Articles
Ordeals Make Some Things Obvious
“Do not lay your hand on the lad, or do anything to him; for now I know that you fear God, since you have not withheld your son, your only son, from Me” (Genesis 22:12).
FROM TIME TO TIME WE ARE TESTED IN WAYS THAT MAKE IT CLEAR WHAT KIND OF PERSONS WE ARE. When, for example, Abraham’s faith was tested by the command to offer his son Isaac, God could say, “Now I know that you fear God.” This is not an easy statement to fathom. But whatever may have been manifested to God by Abraham’s ordeal, we can be sure of this: Abraham learned a good deal about himself. After his agony, Abraham would have known his own faith in ways that were impossible before.
When we face difficulty, we find out what we are really made of. In times of ease, we think we know ourselves and we say what we believe in words that sound right to our own ears. And we’re not being deliberately deceptive. But A. W. Tozer probably had it right when he said, “Only after an ordeal of painful self-probing are we likely to discover what we actually believe about God.”
There are two things about us that need to be tested. One is the validity of our principles. It is something to have meditated on our principles, but it is something else to have field-tested them. We need the value of a faith that has found its beliefs to be consistent with reality, on the battlefield as well as in the church pew. And God invites us to test His truths in this very way. “Oh, taste and see that the Lord is good” (Psalm 34:8). But also, our allegiance to our principles needs to be tested. And frankly, this often requires a trial by fire. “Adversity is the trial of principle.
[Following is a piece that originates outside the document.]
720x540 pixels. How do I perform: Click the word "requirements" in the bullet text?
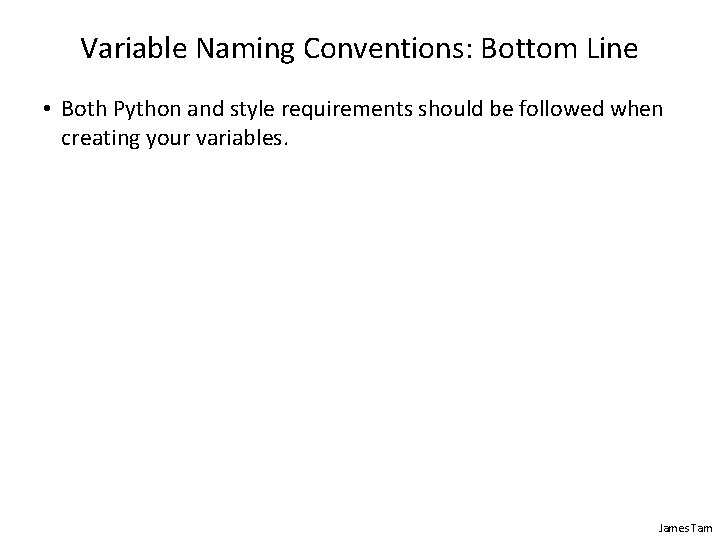click(x=347, y=111)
Without it, a man hardly knows whether he is honest or not” (Henry Fielding). If it is through suffering that we learn our own mettle, then suffering is not altogether undesirable. James said, “My brethren, count it all joy when you fall into various trials” (James 1:2). Perhaps most of us will find that we can’t actually welcome difficulty, but we can at least give thanks for its usefulness. There are some very practical, as well as eternal, reasons why we need to understand ourselves, and if it takes hardship to help us understand, then so be it. Even if an ordeal shows that we’re less than we’ve made ourselves out to be in the past, the sooner we face the truth, the better we can make godly choices for the future.
“Adversity introduces a man to himself” (Anonymous).